Article mis en ligne le 22 juillet 2018

Le 28 mai fut discrètement inaugurée une stèle commémorant les quelque 500 prisonniers de guerre allemands morts lors de leur internement au camp de Rivesaltes, dans les Pyrénées-Orientales.

Ce week-end, un certain nombre de Français et de Françaises auront une pensée ou un geste pour la mémoire des résistantes et résistants du maquis du Vercors, massacrés par les nazis à compter du 21 juillet 1944.

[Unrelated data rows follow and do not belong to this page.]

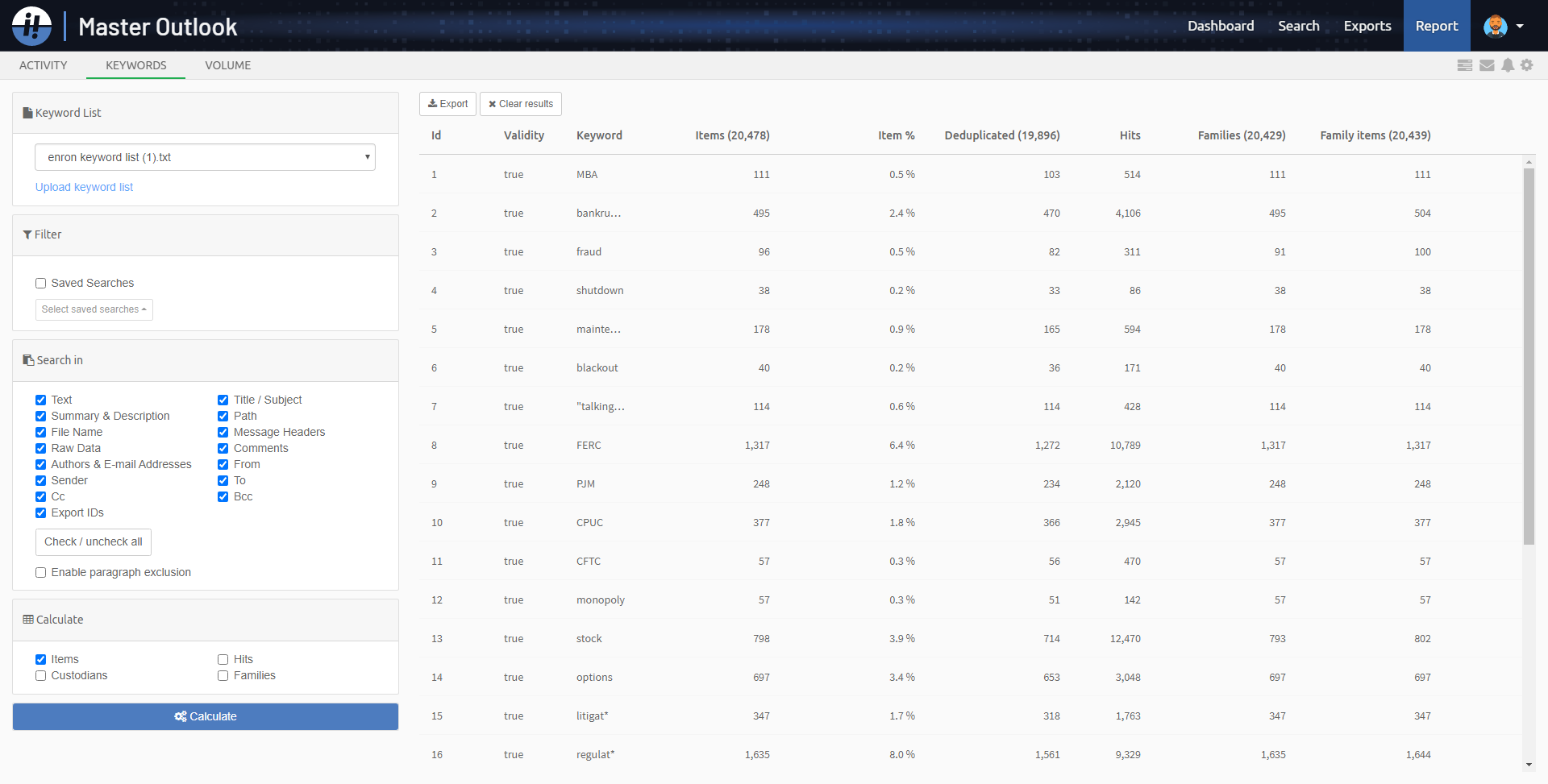This screenshot has width=1548, height=784.
Task: Expand the Select saved searches dropdown
Action: pos(94,309)
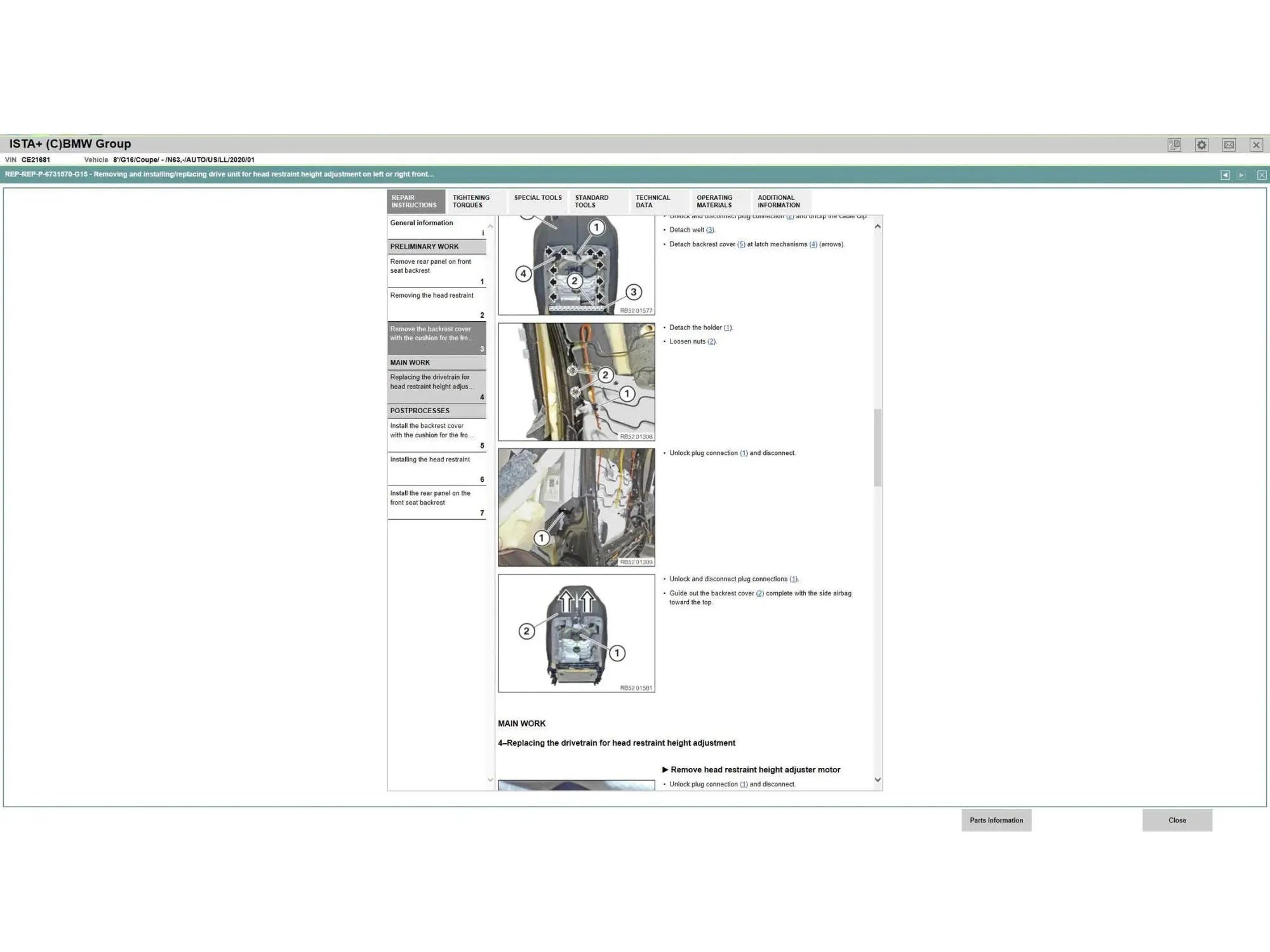Image resolution: width=1270 pixels, height=952 pixels.
Task: Expand the PRELIMINARY WORK section
Action: coord(424,246)
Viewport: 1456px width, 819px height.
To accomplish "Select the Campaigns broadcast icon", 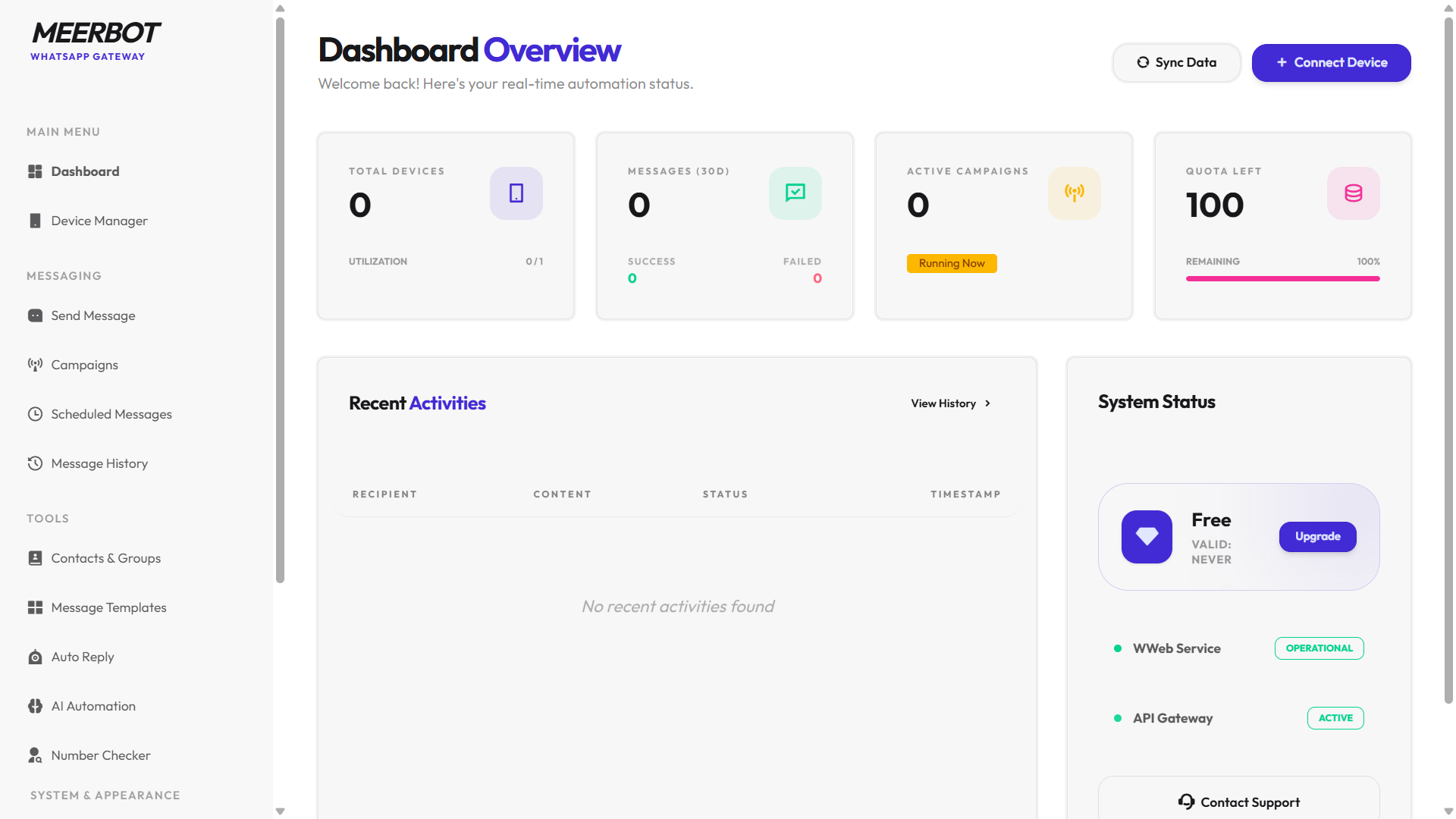I will coord(35,365).
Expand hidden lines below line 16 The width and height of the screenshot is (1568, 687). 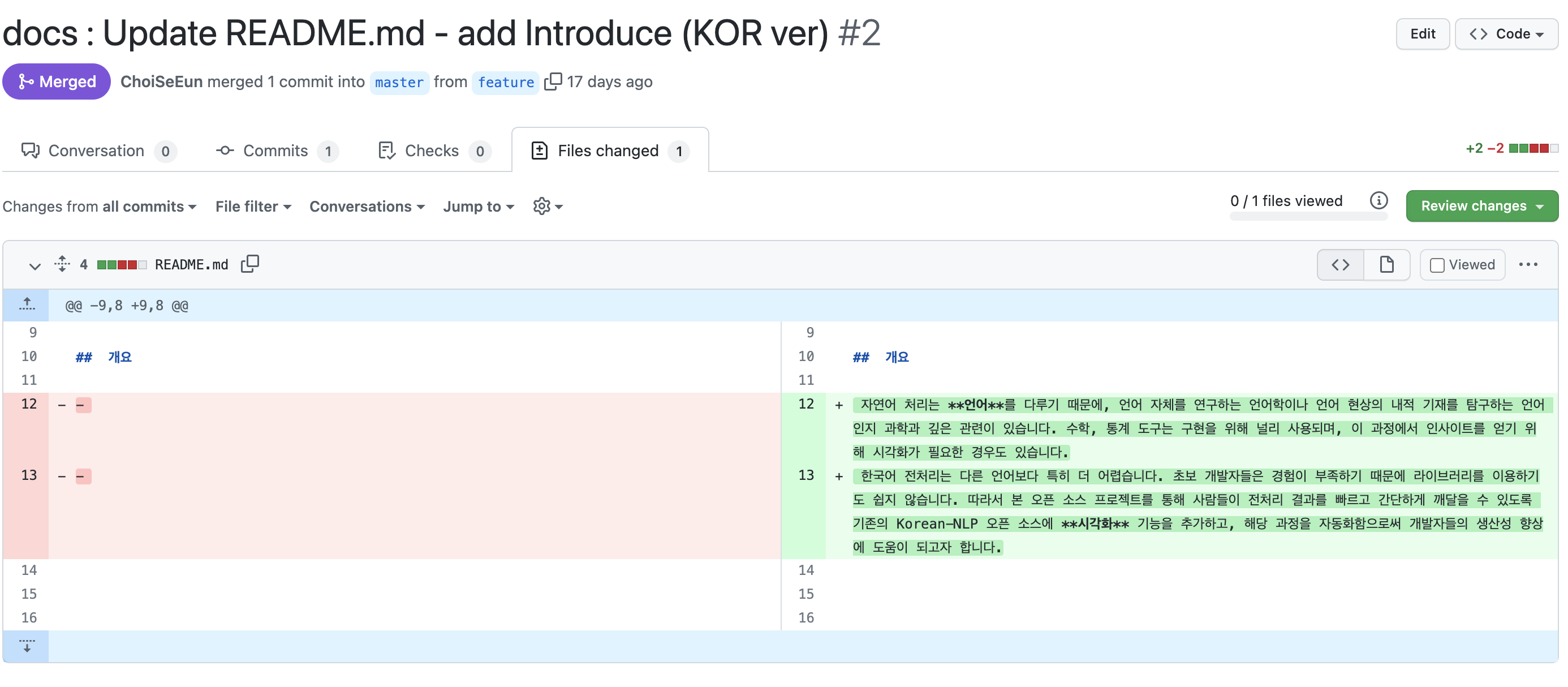(x=26, y=646)
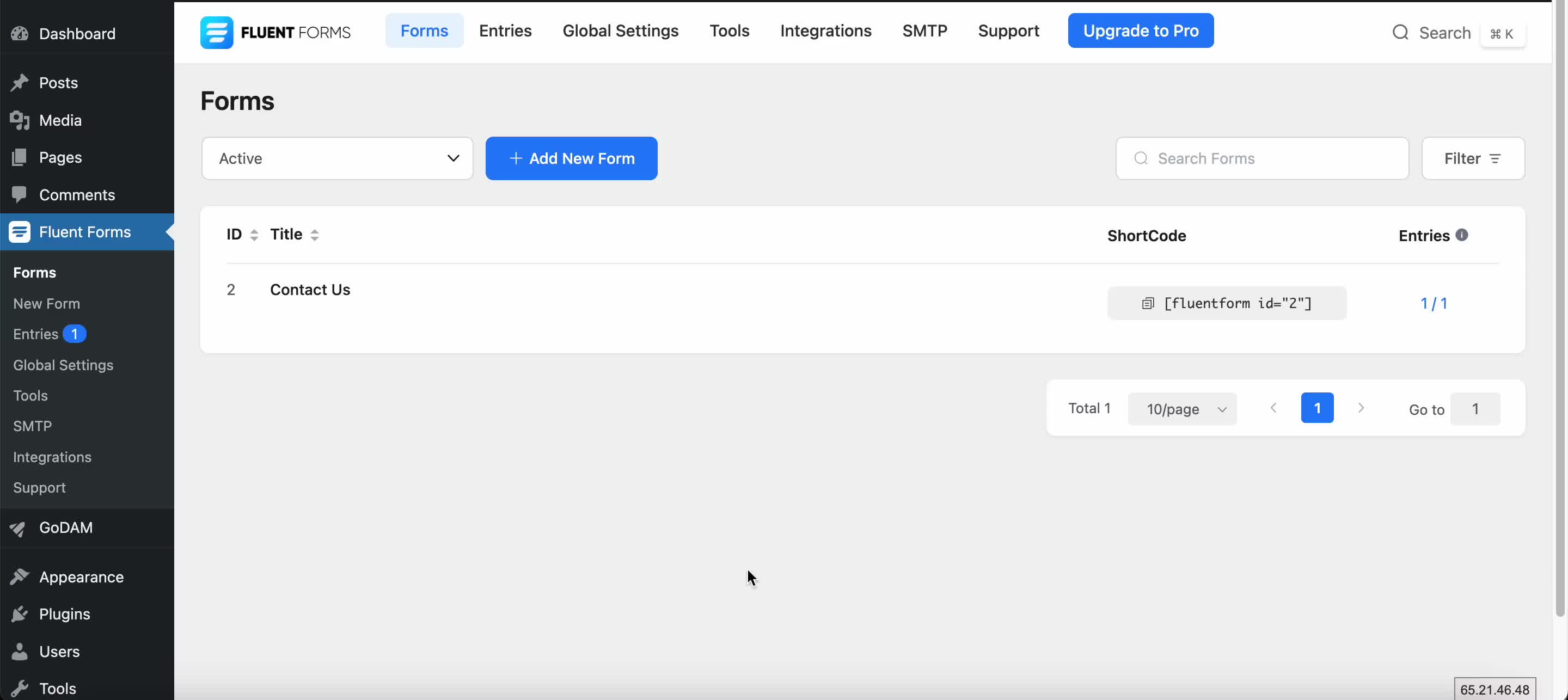Click the Add New Form button
The width and height of the screenshot is (1568, 700).
pos(571,158)
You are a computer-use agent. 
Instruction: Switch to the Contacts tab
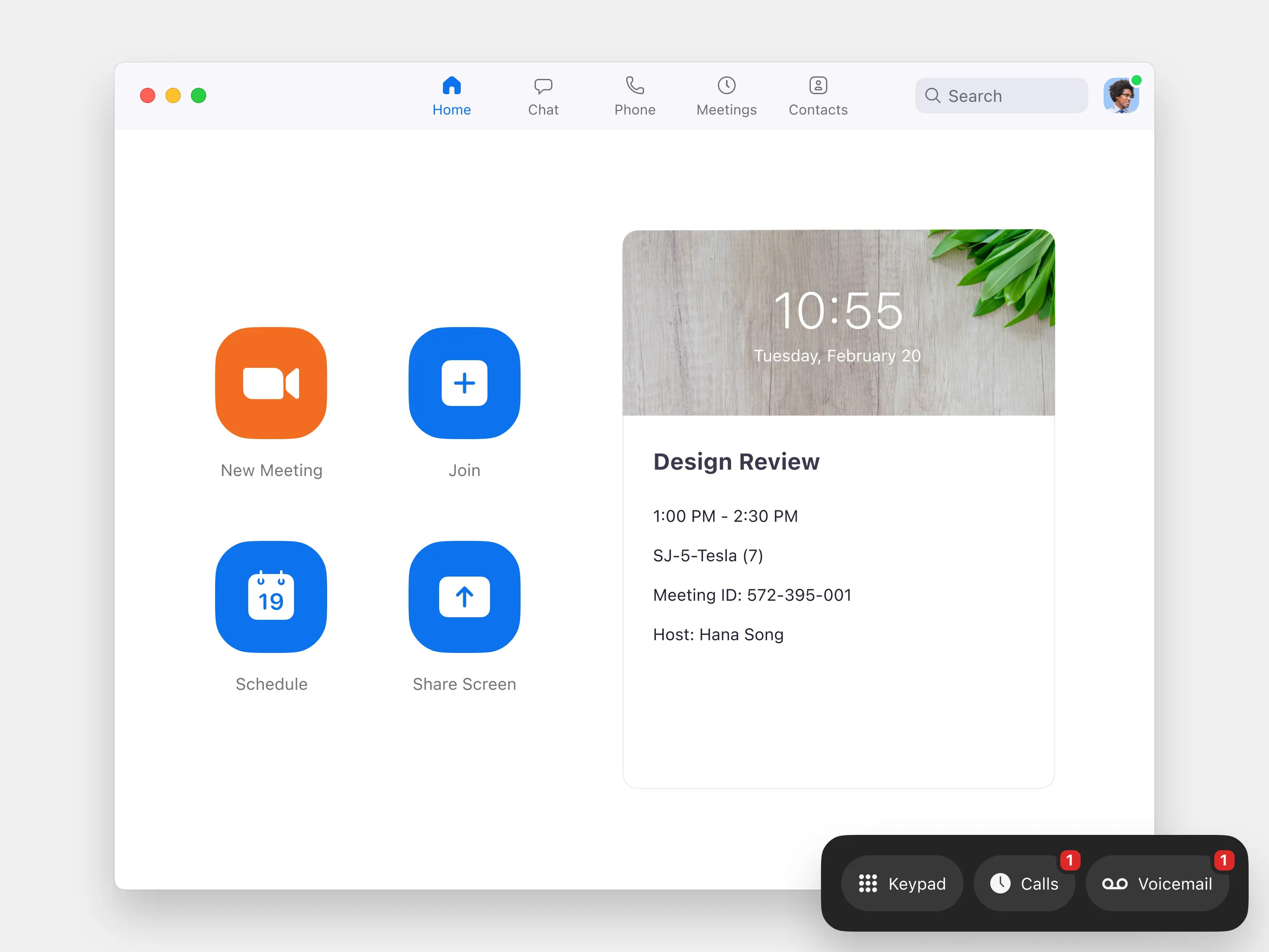click(x=818, y=96)
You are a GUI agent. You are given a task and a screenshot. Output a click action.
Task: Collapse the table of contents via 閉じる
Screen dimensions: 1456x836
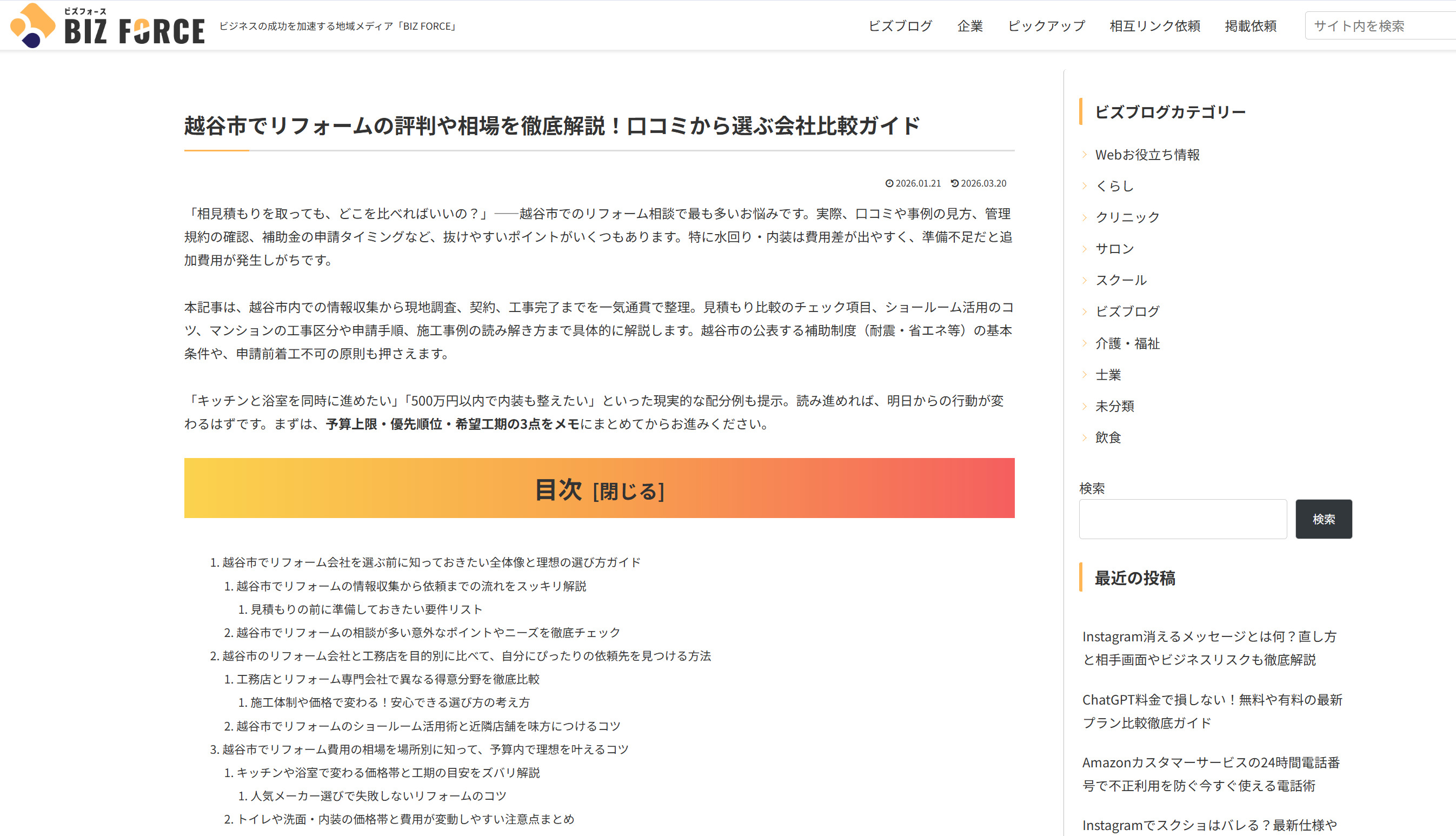tap(629, 490)
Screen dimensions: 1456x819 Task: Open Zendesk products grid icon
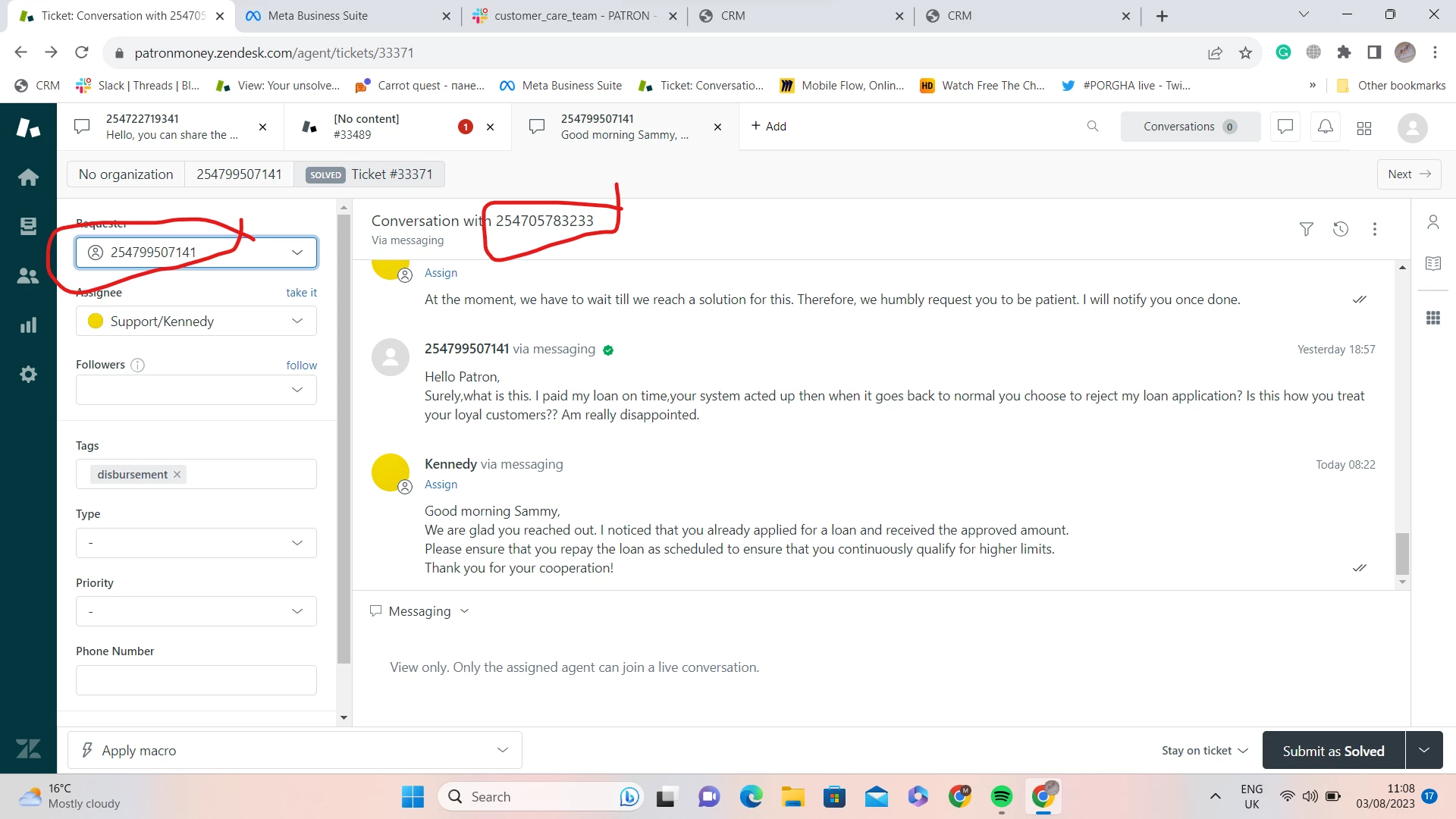click(1363, 127)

Les rites mémoriels autour de la Seconde Guerre mondiale rythment nos étés, des commémorations du 8 mai 1945 à celles de la Libération de Paris le 26 août, en passant par la journée nationale à la mémoire des victimes des crimes racistes et antisémites de l’État français et d’hommage aux « Justes » de France, le 16 juillet. On célèbre les victimes, les résistantes et les résistants. Mais dorénavant, on peut « en même temps » honorer la mémoire des soldats nazis.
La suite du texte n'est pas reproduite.